-- Dataset items --
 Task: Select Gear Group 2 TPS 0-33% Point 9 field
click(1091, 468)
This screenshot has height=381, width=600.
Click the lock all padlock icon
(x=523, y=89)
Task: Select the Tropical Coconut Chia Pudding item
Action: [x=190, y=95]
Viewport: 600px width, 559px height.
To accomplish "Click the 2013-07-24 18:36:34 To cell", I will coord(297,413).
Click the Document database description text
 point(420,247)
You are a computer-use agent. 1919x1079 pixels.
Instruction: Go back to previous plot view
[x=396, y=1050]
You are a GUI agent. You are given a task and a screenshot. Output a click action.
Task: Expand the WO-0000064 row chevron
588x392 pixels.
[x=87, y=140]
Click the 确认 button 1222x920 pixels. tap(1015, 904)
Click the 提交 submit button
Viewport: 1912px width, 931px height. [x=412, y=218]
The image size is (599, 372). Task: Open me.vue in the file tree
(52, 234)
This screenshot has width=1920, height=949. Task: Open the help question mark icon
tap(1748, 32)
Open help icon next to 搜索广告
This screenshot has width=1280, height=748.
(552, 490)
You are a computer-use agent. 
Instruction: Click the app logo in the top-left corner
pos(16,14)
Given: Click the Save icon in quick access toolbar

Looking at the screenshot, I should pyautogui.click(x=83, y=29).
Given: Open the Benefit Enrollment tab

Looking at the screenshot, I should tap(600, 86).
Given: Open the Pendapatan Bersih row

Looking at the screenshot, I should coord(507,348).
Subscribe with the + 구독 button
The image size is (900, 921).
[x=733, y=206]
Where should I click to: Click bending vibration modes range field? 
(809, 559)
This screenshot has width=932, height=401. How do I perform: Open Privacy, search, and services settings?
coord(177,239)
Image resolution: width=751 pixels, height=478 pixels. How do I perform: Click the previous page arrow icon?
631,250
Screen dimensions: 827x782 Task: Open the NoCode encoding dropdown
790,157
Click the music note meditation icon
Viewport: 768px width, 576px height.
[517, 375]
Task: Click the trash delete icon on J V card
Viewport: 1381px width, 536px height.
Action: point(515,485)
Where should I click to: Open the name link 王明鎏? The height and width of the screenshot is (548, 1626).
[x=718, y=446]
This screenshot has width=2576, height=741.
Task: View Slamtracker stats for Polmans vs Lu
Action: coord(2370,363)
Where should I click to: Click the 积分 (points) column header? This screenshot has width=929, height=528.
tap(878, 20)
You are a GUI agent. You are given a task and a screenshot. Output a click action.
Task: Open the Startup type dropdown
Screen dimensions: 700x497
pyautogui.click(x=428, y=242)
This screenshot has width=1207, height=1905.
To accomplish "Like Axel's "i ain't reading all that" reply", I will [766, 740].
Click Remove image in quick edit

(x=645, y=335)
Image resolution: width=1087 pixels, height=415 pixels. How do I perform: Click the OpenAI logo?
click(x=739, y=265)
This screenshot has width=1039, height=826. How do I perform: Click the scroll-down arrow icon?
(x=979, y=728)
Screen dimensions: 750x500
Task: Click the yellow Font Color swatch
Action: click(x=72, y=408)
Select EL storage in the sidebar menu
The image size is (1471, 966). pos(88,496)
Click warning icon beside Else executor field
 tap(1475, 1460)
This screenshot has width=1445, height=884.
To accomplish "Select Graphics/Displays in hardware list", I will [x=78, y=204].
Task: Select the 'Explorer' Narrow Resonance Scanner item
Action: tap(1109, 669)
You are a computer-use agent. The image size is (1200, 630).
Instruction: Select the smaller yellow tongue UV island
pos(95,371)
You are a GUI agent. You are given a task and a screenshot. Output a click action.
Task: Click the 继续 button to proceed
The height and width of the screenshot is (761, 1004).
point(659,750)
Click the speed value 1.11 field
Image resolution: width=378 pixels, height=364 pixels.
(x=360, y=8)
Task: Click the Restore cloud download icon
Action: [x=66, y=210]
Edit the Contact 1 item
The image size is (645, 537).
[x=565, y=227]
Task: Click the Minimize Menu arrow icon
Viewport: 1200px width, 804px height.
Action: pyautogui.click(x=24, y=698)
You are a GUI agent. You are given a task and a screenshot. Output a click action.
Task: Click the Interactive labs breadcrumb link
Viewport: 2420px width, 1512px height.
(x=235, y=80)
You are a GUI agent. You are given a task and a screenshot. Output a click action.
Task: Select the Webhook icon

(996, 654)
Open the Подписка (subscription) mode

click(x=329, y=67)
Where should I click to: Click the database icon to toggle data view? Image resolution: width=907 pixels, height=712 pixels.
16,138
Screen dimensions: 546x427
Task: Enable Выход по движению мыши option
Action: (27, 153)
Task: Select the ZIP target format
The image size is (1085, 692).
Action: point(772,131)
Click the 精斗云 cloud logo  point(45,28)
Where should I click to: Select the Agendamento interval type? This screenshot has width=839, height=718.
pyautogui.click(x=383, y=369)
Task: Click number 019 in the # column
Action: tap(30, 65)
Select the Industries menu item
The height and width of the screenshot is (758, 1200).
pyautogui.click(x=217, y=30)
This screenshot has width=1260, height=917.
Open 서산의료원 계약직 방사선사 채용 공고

-- REQUIRED ACTION --
In the entries above, one line contains "Where should I click to: Click the 积分" and another contains "This screenshot has width=1207, height=1905.". Reproduce exactly those two lines and the lines between them, nothing else.

-- COMPLETED TASK --
Where should I click to: Click the 积分 (points) column header? This screenshot has width=929, height=528.
tap(878, 20)
You are a GUI agent. You are given a task and a screenshot. Output a click action.
Task: Open the Startup type dropdown
Screen dimensions: 700x497
pyautogui.click(x=428, y=242)
This screenshot has width=1207, height=1905.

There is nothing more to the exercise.